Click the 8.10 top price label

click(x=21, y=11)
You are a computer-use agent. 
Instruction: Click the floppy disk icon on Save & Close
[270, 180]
--------------------------------
EXERCISE PROMPT: Output the records unchanged, beginning at the line that contains "You are a computer-use agent." and continuing through the last line of the records.

ANSWER FOR THIS EXERCISE:
You are a computer-use agent. 
Instruction: Click the floppy disk icon on Save & Close
[270, 180]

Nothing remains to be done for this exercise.